The vibrational energy is given by the above expression and the molar heat capacity at constant volume, $$\bar{C}_V$$ is given by:

$\bar{C}_V= \left(\dfrac{\partial E}{\partial T} \right)_V \nonumber$

We have:

\begin{align} \dfrac{\partial }{\partial T} &= \dfrac{\partial \beta}{\partial T} \dfrac{∂}{\partial \beta} \\[4pt] &= \dfrac{-1}{kT^2} \dfrac{\partial }{\partial \beta} \\[4pt] &= \left(-k \beta^2 \right) \left(\dfrac{\partial }{\partial \beta}\right) \label{3.54} \end{align}

Therefore:

$\bar{C}_V = (-k \beta^2 ) \left(\dfrac{\partial ε_\text{vib}}{\partial \beta}\right) \nonumber$

and when the vibrational partition function (Equation $$\ref{VIBQ}$$) is introduced:

\begin{align} q_\text{vib} &= -k \beta^2 \dfrac{ \left[ (1 - e^{-hc \nu / k T}) (-hc \tilde{\nu}) - e^{-hc \nu / k T} (+ hc\tilde{\nu}) \right] e^{-hc \nu / k T} }{ (1 - e^{-hc \nu / k T})^2 } hv \tilde{\nu} \\[4pt] &= k \left( \dfrac{ Θ_\text{vib} }{T} \right)^2 \dfrac{ e^{- Θ_\text{vib} /T} }{ \left( 1- e^{- Θ_\text{vib}/T} \right)^2 } \label{FinalQ} \end{align}

For large $$T$$, the $$\bar{C}_V$$ becomes:

$N_A k = R \nonumber$

and for small T, $$\bar{C}_V$$ goes to zero as demonstrated in Figure 18.4.1 .

The vibrational heat capacity is shown as function of the reduced temperature $$T/Θ$$ to get a general picture valid for all diatomic gases. Compare the parameters on Table 18.4.1 to see on what different absolute scales we have to think for different gases. Clearly the vibrational contribution to the heat capacity depends on temperature. For many molecules (especially light ones), the vibrational contribution only kicks in at quite high temperatures.

The value of $$Θ_\text{vib}$$﻿ is determined mostly by

1. the strength of a bond (the stronger the higher $$Θ_\text{vib}$$ )
2. the (effective) mass of the molecule (the lighter the higher $$Θ_\text{vib}$$ )
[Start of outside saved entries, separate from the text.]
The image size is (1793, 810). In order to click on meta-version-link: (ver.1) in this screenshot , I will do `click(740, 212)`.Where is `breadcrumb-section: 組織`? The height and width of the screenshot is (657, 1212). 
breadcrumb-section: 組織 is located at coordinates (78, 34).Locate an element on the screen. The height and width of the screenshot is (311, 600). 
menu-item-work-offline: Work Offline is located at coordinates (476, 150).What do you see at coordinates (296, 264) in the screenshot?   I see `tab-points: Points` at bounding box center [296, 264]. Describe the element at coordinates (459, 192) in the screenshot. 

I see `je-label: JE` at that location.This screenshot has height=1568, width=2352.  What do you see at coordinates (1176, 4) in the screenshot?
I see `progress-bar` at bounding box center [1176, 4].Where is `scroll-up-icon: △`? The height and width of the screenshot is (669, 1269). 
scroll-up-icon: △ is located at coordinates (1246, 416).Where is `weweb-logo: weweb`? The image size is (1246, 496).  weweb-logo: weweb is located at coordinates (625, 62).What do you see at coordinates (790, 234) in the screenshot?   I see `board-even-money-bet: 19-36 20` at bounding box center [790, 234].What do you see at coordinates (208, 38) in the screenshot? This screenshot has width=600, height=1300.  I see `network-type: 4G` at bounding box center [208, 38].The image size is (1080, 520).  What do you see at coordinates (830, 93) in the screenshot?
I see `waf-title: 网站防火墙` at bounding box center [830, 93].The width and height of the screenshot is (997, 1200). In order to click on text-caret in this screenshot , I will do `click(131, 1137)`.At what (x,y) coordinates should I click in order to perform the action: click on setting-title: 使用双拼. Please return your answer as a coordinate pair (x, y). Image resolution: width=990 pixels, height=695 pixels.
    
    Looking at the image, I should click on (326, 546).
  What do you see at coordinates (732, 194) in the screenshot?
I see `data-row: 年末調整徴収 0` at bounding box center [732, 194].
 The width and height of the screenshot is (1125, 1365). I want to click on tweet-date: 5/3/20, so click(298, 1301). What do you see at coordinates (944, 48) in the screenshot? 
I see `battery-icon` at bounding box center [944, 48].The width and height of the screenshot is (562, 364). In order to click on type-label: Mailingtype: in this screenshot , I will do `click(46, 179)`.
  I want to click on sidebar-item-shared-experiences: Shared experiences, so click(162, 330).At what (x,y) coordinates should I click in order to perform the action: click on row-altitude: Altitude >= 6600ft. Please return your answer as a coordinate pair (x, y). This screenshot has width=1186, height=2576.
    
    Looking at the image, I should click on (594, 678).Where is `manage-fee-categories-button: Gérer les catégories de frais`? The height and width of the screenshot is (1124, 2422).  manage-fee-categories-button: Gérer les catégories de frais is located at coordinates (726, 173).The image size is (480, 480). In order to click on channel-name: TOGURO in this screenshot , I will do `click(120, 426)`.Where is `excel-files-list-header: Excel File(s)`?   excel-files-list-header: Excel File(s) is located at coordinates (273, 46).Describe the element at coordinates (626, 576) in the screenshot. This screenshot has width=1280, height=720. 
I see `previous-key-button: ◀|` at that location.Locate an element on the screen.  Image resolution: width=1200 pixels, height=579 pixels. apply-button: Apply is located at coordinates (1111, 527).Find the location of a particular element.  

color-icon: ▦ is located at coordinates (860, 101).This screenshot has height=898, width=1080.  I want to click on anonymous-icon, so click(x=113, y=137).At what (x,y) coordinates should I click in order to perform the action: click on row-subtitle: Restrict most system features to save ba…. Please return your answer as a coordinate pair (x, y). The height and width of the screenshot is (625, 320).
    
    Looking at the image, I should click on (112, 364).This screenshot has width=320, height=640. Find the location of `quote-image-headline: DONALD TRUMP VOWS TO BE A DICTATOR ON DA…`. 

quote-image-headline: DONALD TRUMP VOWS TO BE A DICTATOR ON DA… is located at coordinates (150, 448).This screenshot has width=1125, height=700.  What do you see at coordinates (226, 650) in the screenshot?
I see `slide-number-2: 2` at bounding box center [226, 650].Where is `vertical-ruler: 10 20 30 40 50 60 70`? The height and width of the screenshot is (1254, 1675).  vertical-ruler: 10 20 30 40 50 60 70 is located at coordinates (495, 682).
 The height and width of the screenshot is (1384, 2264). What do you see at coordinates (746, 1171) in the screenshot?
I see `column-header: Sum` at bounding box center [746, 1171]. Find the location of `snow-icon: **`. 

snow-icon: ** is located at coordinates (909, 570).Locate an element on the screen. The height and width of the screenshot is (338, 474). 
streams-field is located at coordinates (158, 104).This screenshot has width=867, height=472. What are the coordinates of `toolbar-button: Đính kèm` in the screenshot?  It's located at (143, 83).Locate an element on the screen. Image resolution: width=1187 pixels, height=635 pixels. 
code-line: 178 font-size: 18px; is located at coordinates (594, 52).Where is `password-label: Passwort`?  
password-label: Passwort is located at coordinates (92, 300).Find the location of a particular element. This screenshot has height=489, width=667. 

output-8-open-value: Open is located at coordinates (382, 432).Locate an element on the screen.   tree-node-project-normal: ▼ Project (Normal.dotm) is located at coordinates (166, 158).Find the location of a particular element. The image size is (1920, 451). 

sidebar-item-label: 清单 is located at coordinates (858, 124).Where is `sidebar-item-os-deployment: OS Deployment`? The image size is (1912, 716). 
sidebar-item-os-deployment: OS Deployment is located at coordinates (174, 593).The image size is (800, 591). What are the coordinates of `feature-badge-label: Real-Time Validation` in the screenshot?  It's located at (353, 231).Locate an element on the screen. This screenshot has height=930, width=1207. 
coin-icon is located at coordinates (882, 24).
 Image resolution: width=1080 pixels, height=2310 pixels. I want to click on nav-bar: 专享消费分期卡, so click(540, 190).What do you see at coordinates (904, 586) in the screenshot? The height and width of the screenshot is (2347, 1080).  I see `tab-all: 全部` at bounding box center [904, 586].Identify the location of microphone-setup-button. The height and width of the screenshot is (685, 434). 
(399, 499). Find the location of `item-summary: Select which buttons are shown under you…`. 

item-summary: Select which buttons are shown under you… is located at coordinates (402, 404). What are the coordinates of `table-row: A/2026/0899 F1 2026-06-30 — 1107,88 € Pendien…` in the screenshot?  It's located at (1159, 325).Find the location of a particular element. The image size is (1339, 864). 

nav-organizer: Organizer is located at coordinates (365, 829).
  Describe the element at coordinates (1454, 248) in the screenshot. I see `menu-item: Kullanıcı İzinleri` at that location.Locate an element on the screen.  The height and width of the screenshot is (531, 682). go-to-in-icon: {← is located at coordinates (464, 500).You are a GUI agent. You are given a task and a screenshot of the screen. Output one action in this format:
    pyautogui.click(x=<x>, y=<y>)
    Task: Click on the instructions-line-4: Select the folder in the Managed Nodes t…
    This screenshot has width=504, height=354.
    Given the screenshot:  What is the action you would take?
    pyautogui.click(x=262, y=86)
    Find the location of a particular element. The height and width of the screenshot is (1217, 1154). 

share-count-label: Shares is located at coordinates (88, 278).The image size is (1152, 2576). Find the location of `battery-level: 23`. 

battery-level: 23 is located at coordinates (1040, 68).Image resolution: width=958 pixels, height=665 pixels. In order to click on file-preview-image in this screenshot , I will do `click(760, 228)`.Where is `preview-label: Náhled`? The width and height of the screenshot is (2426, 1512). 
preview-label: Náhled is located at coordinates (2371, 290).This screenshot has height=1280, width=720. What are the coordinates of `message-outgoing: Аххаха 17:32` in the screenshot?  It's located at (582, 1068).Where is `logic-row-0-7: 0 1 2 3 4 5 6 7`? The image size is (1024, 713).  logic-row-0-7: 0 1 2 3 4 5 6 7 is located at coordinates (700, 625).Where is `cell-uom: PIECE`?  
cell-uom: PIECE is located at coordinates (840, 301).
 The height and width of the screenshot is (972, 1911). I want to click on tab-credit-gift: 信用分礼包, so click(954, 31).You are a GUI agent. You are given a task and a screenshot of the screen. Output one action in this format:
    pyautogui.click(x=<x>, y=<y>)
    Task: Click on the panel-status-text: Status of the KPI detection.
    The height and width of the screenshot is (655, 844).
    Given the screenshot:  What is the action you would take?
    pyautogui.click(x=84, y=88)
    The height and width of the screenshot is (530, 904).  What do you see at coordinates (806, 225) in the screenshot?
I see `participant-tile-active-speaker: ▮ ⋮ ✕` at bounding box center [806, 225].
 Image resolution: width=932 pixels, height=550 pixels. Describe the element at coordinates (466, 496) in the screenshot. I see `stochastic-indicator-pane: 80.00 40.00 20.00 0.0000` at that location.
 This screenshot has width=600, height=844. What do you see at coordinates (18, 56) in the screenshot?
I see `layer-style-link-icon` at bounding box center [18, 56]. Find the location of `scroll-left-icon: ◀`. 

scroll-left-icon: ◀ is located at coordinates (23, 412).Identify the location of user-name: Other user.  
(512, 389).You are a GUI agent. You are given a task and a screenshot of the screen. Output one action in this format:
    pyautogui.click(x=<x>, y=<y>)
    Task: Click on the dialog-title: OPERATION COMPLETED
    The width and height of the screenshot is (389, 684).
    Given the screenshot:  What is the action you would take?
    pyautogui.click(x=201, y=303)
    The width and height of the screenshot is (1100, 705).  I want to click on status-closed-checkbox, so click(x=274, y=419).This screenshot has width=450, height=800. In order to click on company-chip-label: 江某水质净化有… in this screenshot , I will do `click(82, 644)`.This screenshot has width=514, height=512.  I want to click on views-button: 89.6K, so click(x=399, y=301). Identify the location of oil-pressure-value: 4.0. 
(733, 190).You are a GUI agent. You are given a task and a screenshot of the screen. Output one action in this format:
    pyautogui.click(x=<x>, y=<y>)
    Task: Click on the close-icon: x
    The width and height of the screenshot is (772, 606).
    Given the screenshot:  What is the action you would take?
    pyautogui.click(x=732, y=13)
Molecules with low $$Θ_\text{vib}$$ often dissociate at lower temperatures, although the harmonic oscillator model is not sufficient to describe that phenomenon.

## Vibrational Populations

We can calculate the fraction of molecules in each vibrational state. The fraction of molecules in the $$v$$th vibrational state is given by:

$f_v = \frac{e^{-h\nu(v+\frac{1}{2})/kT}}{q_\text{vib}}$

Substituting in Equation $$\ref{eq1}$$, we get:

$\begin{split} f_v &= \left(1-e^{-h\nu/kT}\right)e^{-h\nu v/kT} \\ &= \left(1-e^{-\Theta_\text{vib}/T}\right)e^{-\Theta_\text{vib} v/T} \end{split} \label{vib1}$

We can plot the fraction molecules in each vibrational state.

From the figure, we can see that most of the Cl2 molecules are in the ground vibrational state at room temperature (300 K). This is true for most molecules. Only molecules with very weak bonds and low vibrational temperatures will populate a significant fraction of molecules in excited vibrational states.